You have always taken care to offer the spectator this feeling of not being at the cinema.

If we remain a spectator, we get bored. Look at the people who go to a football match, I want to say that the ball is the Earth. We spend our lives sending the ball to the right, to the left, to exchange it. And with each kick, people are screaming, getting excited, going crazy so that’s a bit of life, it’s all these kicks you give the ball.

“Films that work are films where the spectator, at a given moment, ceases to be a spectator and appropriates a character by saying to himself: ‘This is my life’.”

Claude Lelouch

at franceinfo

All these films, you own them. You set up your production box very early on. Was it important for you to have this independence?

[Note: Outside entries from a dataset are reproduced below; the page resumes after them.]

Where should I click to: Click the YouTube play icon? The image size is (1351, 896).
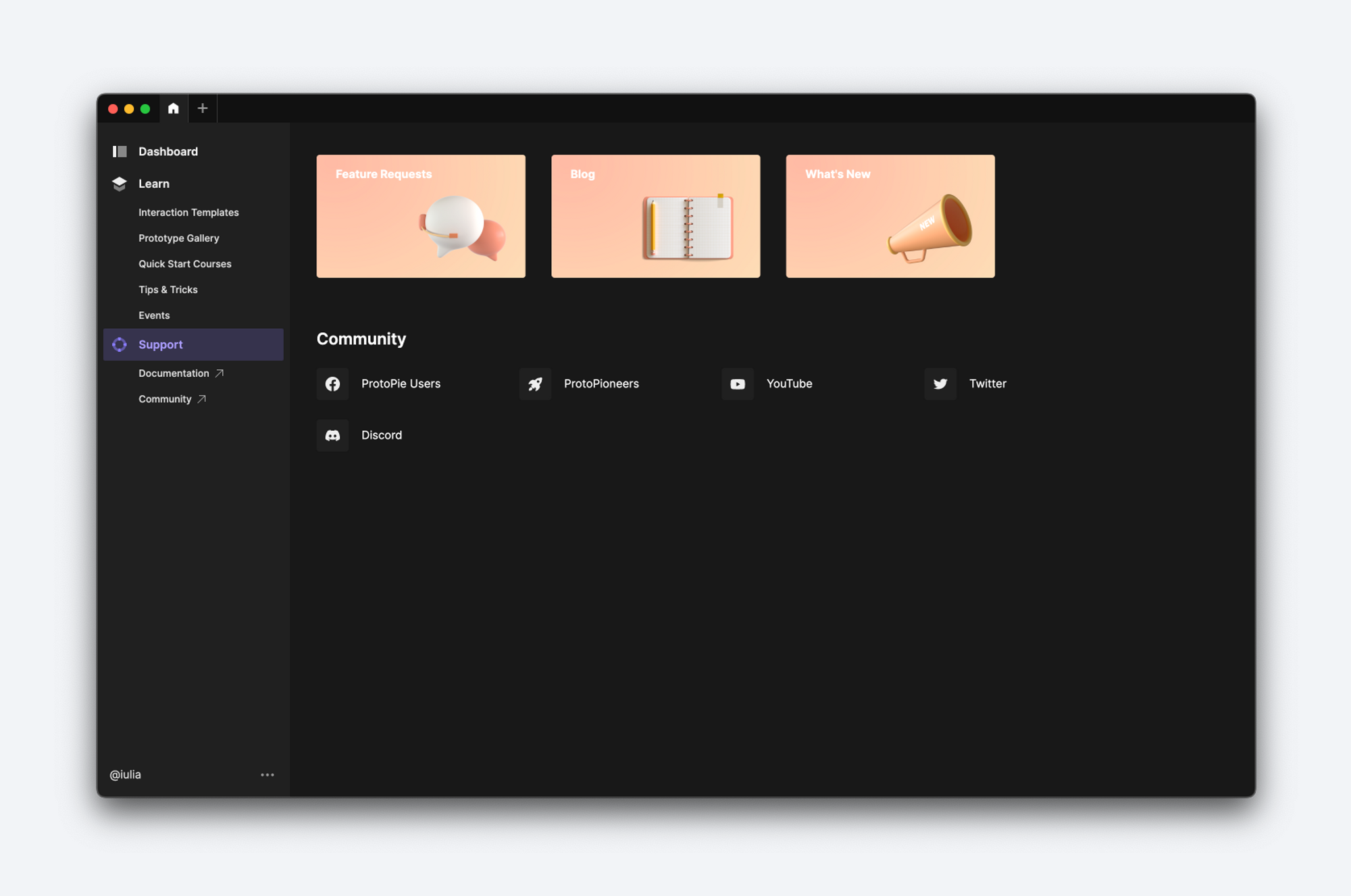tap(738, 384)
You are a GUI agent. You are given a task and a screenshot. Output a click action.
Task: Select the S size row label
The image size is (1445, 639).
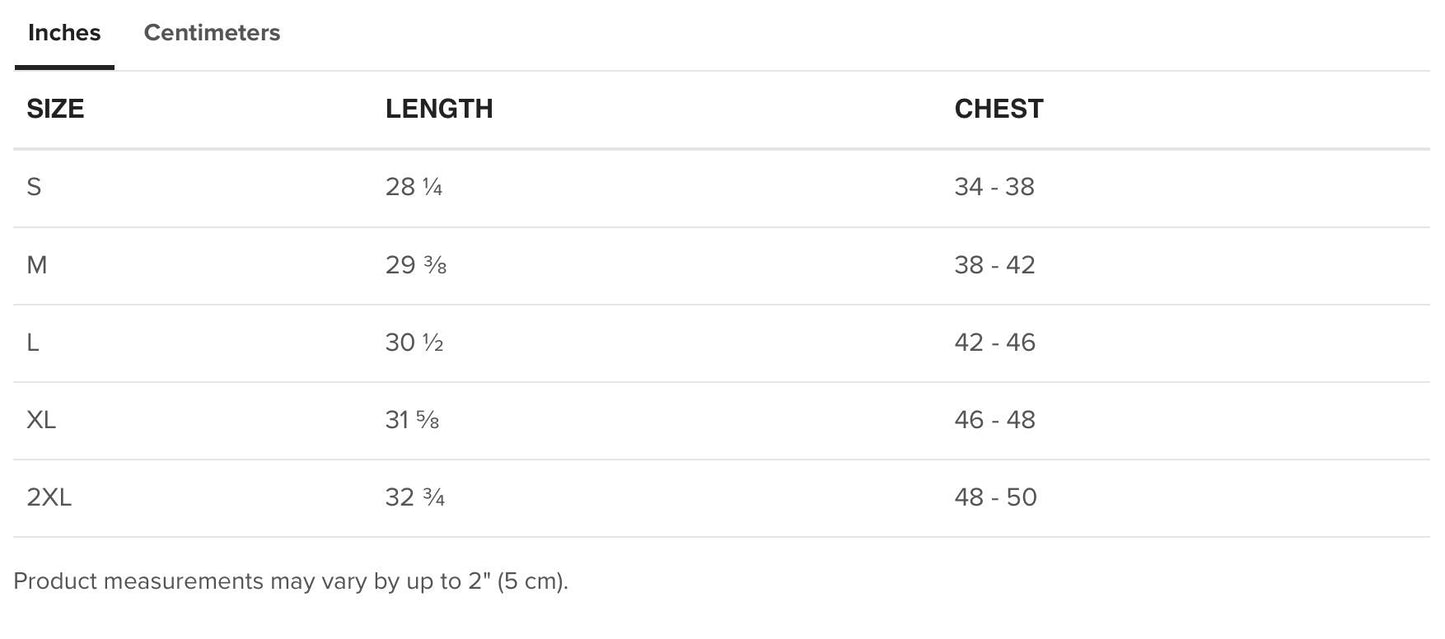pyautogui.click(x=34, y=187)
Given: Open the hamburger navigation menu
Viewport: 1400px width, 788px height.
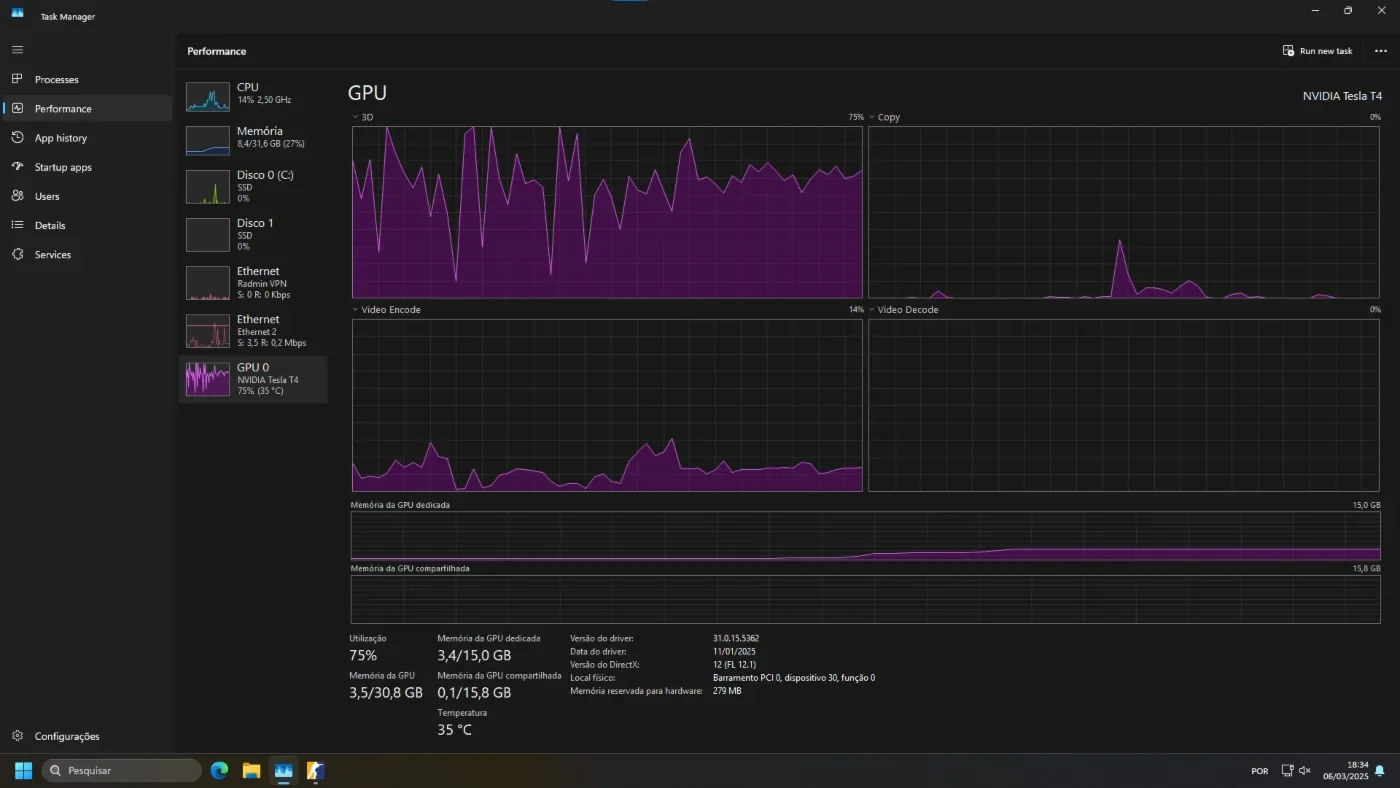Looking at the screenshot, I should [17, 49].
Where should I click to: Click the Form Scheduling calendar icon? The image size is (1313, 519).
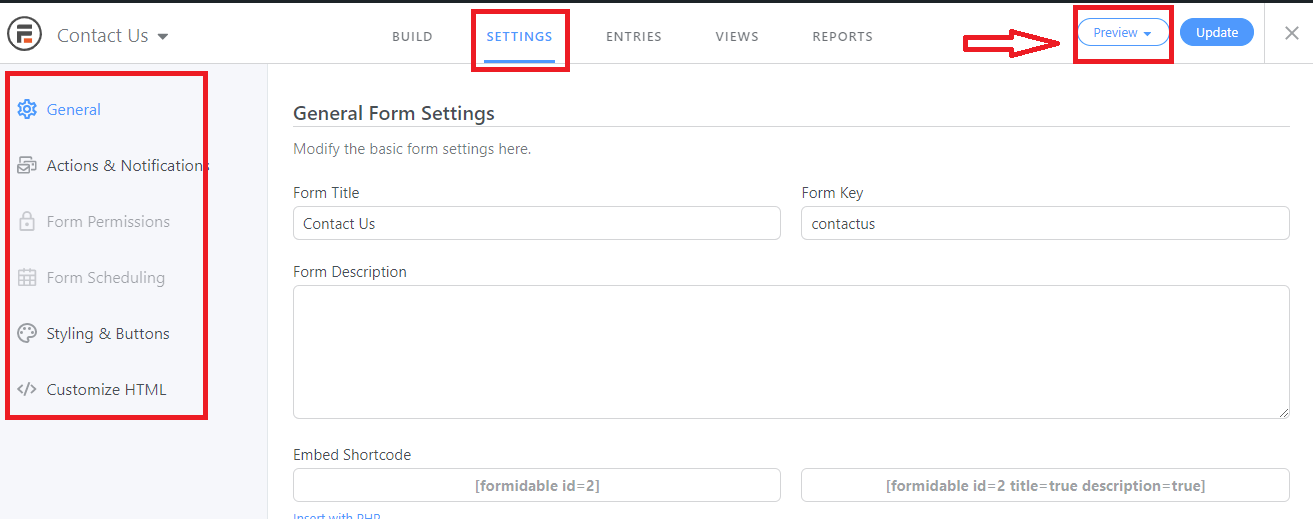[x=27, y=278]
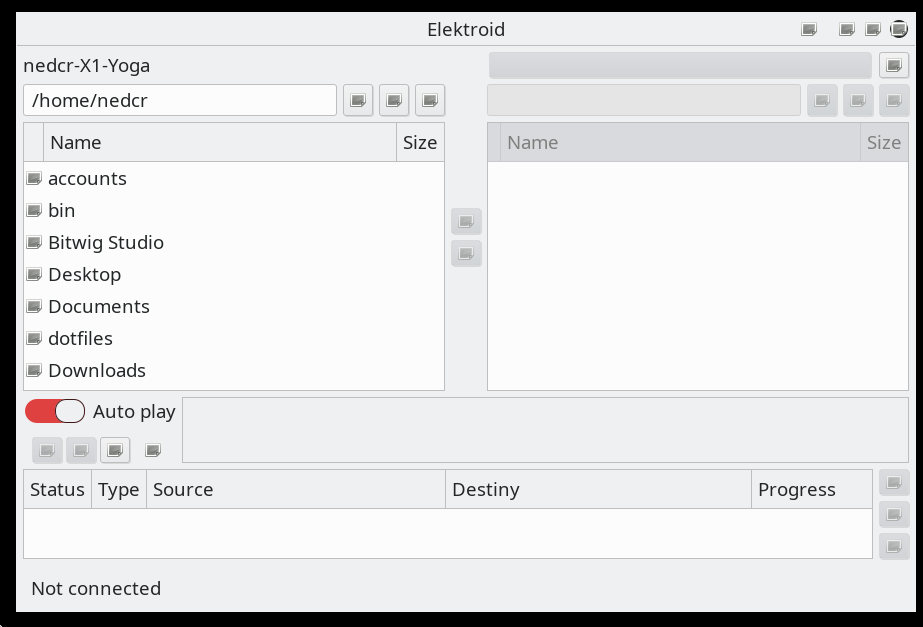
Task: Go up one directory in local browser
Action: pos(358,100)
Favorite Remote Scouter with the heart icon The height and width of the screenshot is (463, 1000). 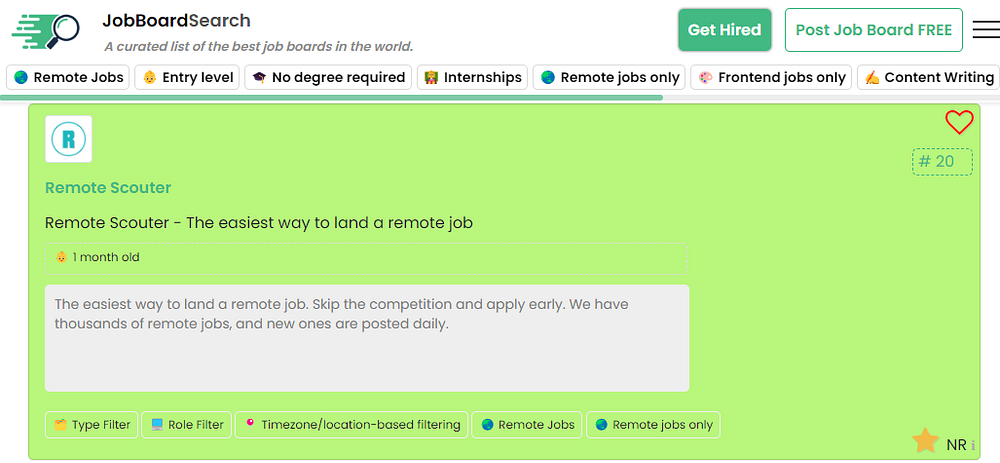coord(958,122)
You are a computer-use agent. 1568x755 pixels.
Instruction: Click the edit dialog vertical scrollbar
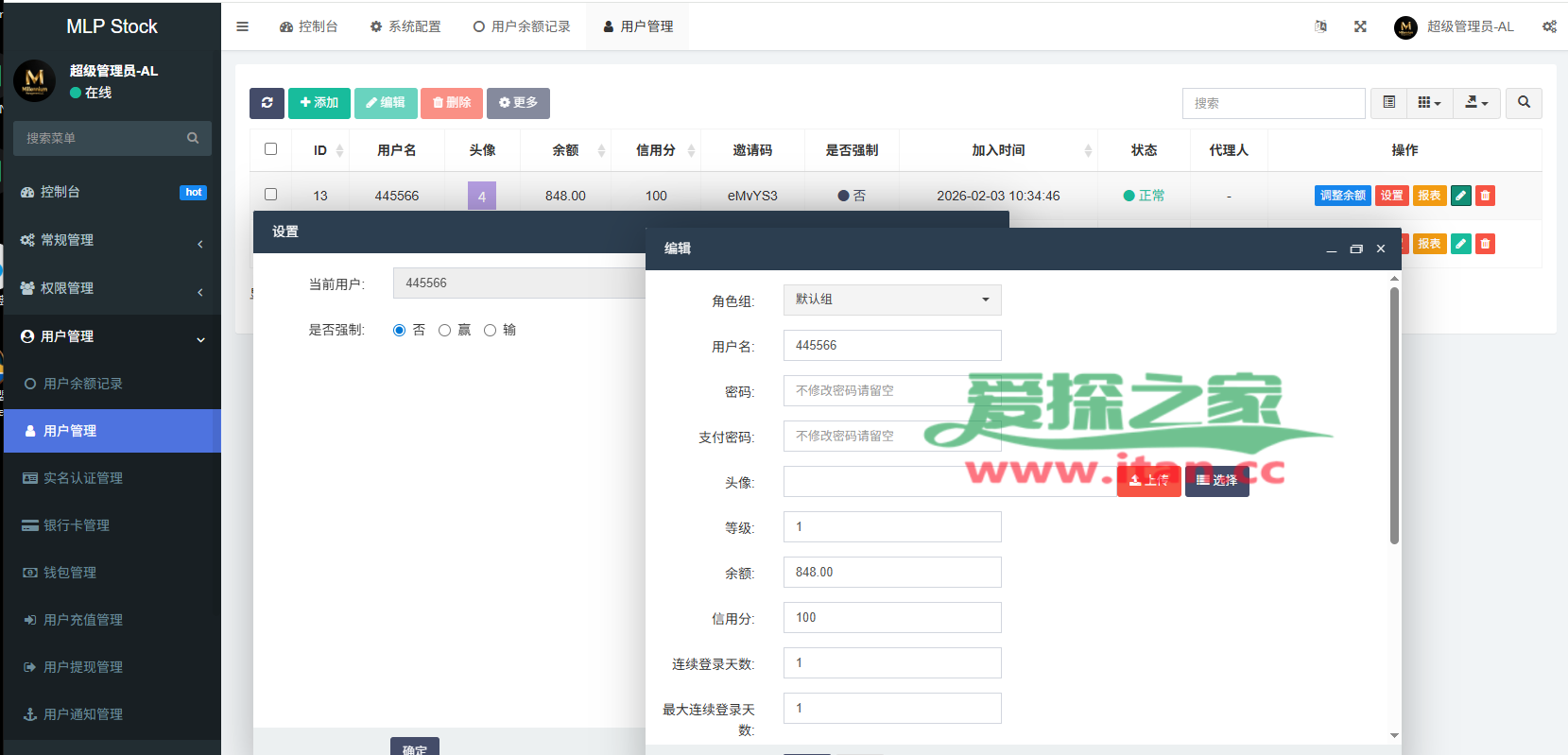point(1394,416)
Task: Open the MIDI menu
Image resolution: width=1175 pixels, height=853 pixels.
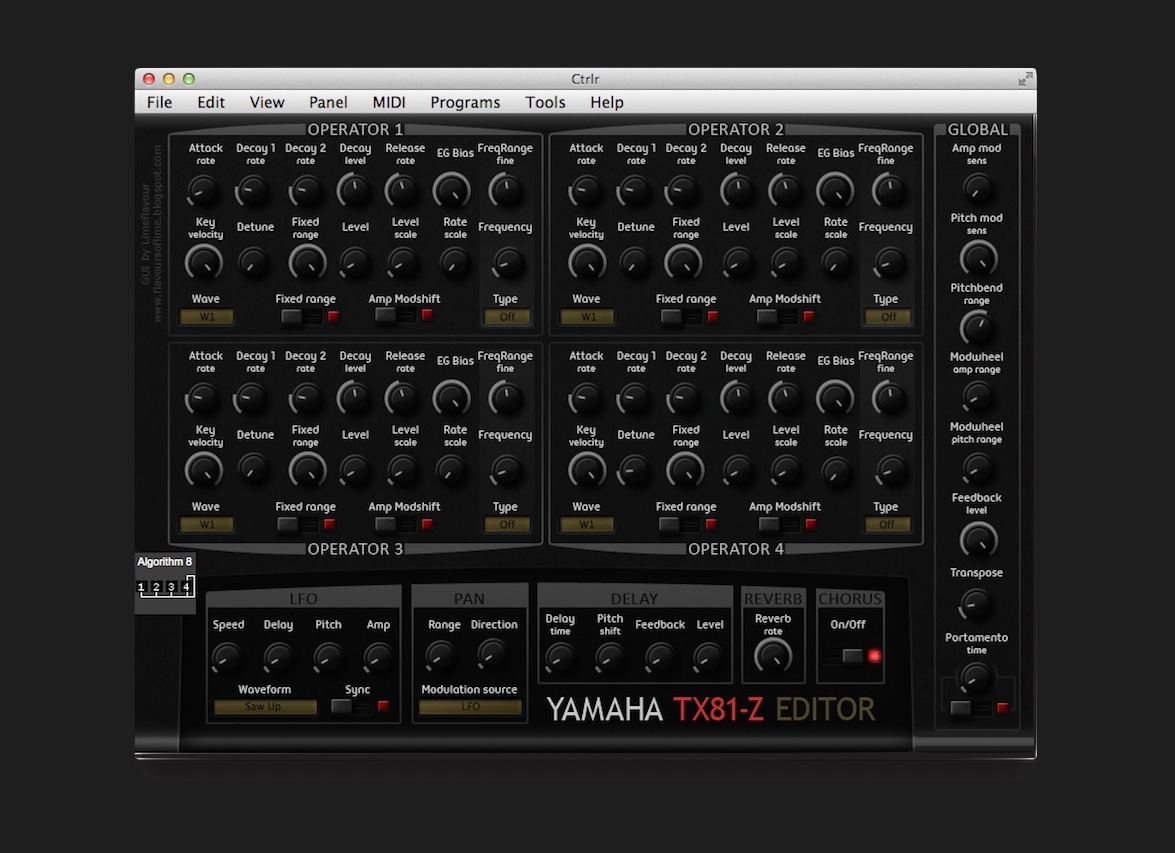Action: pos(389,102)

I would have liked to have, at the start, producers, but the first three, four that I went to see did not take me seriously and then I said to myself: if I have to go through this kind of character, I’m not going to be able to make the films I have in mind. Fate wanted me to be a producer as well, precisely to have the “final cut” each time and try to make these films that people liked. I know that annoyed some people.

I would like to talk about Station romance which didn’t necessarily work, which happened after four films that unsettled your audience. It was a bit The life ahead, by Romain Gary. You wanted to refine the screenplay and I have the impression that this film has been one of the pillars of your life and your career as a filmmaker.

“I tried to make believe that ‘Roman de gare’ was not by Claude Lelouch and I finally heard what I wanted to hear on one of my films.”

Claude Lelouch

at franceinfo

Yes, then, I was a little fed up with all these film specialists who, for each of my films, opened a drawer, the “Claude Lelouch” drawer and repeated the same things. I asked my best friend, Hervé Picard, to endorse the paternity of the film, which he did with pleasure, especially since he knows nothing about cinema, he was not embarrassing. And I made this movie. It’s true that people came out of the screening, came to see me saying: “You found a wonderful director, it’s extraordinary“I finally got some great reviews and since I didn’t want the heist of the century to happen, I told the truth.

What is your take on this whole journey?

If I had been made to read Claude Lelouch’s life script, I would have said: no, you’re overdoing it, it’s impossible for a guy to make 50 films under these conditions, with ups and downs , with enemies who are there all the time but who are loyal. I hope to be able to play overtime and I know that I am making my last films. I would love to make a film that makes me want to quit.

Exactly, what’s next?

A journey of a man who borders on madness because today’s world is creating crazy people. Look at all those men you meet in the street talking to themselves. All these people who, today, can no longer sum up all the gifts that are offered to them, from this society that has made their lives easier. Madness will therefore be at the heart of this next film. By the way, it will be called: The madness of the senses. Madness can save us because we no longer believe in reasonable people.

Is the seven-year-old boy who discovered cinema in dark rooms to escape the Gestapo proud of the man you have become?

Since I don’t have too much of a memory… I’m not angry with anyone. If I had any memory, I would be angry with the whole earth. I was born with Alzheimer’s, I have the memory of the present. A memory that remembers only very beautiful things, life is beautiful. I’m jealous of Blier, when he made a movie called thank you life because that should have been the title of all my films.